Un señor se levanta de su asiento y viene a sentarse a mi lado. Empieza haciendo un comentario sobre el calor abrumador del mediodía, y comprendo que pretende entablar conversación. Esto va totalmente contra las reglas del juego: sólo puedo conversar con los extraños. Él, en cambio, es un viajero habitual y tiene una ficha en mi libreta, en la que se llama Carlos García. Tenerlo sentado al lado, ver su cara, analizar sus gestos y su voz, aporta demasiados datos reales a mi ficción. Si me cuenta cualquier anécdota personal, podría tentarme de teñir con ella la trama de su historia, estropeando mucho trabajo de fabulación.

No es la primera vez que me sucede, por eso ya tengo una estrategia para estas situaciones: lo miro con mi mejor expresión de indiferencia, como si él formara parte del asiento, y finjo quedar absorta en la lectura de mi libreta. Santo remedio, él se acomoda en su butaca y se dispone a dormir. Ahora puedo concentrarme otra vez en el juego.

Hay un personaje recurrente, que captura mi atención, lo llamo Juan. Es un hombre de mediana edad, sin rasgos sobresalientes, prolijo, que lleva el pelo corto con raya al costado y traje oscuro. Imagino que siempre carga bajo el brazo un portafolios gastado.
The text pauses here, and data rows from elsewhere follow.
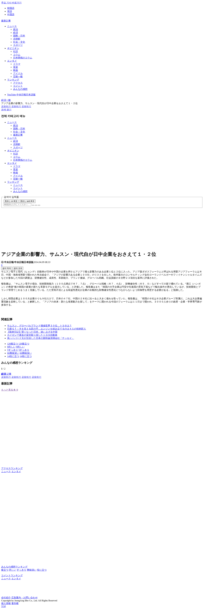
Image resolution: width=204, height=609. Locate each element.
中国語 (10, 14)
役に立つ (42, 570)
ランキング (13, 79)
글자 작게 (6, 268)
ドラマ (16, 64)
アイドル (18, 73)
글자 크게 (18, 268)
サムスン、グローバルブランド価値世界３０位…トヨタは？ (39, 325)
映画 (15, 70)
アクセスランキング (12, 468)
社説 (15, 51)
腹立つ (4, 570)
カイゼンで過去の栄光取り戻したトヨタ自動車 (32, 335)
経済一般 (6, 100)
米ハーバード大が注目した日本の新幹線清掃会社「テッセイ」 (40, 338)
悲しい (12, 570)
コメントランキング (12, 575)
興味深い (31, 570)
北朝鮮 (16, 39)
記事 (6, 374)
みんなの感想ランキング (14, 566)
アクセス (18, 83)
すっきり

Según su ficha en mi libreta, trabaja en una oficina, es divorciado, tiene dos hijos a los que ve poco, algunos amigos con los que va al fútbol los domingos y amantes ocasionales que no logran aliviar su monotonía.

En cada viaje descubro nuevas nucas que continúan la historia de Juan, o su versión femenina: María (aunque bien podría llamarse Soledad). Cuando los veo, me esmero para encontrar en ellos un elemento nuevo que me permita darles brillo: un gesto inesperado, delator de un quiebre en sus rutinas, sugiriendo que ese día fueron felices.

La voz metálica del altoparlante del tren anuncia la próxima estación, allí me bajo. Guardo la libreta en el bolso, vuelvo a mirar las nucas en el vagón a modo de despedida y despierto a García para que me permita pasar.

La estación es grande y bulliciosa. El aire está caliente y el sol reverbera en el pavimento. Me integro a la muchedumbre anónima de la capital; aquí nadie tiene  nombre, ni historia, ni siquiera un rostro.

Camino algunas cuadras, mirando el piso gris de las veredas. Trato de evitar las baldosas flojas y las suciedades de los perros.

Desde que salí de la estación siento que alguien me sigue, sus pasos son firmes y sonoros. “Disculpe,” – me llama - “se le cayó el lápiz en el tren”. Me detengo y lo miro, agradeciéndole con un gesto. Él continúa: “Me gustaría presentarme, aunque hace mucho que nos conocemos... del tren, digo...” Trato de reanudar la marcha, tengo que llegar a la fábrica en hora, y sólo me quedan unos minutos. Él insiste: “Me llamo Juan, trabajo en una oficina a un par de cuadras de acá. ¿cuándo la puedo invitar con un café?”  

No tengo prevista esta situación. Lo miro un instante, sabiendo que no puedo romper las reglas del juego. “Nunca”, contesto, y corro las últimas cuadras para no llegar tarde a trabajar.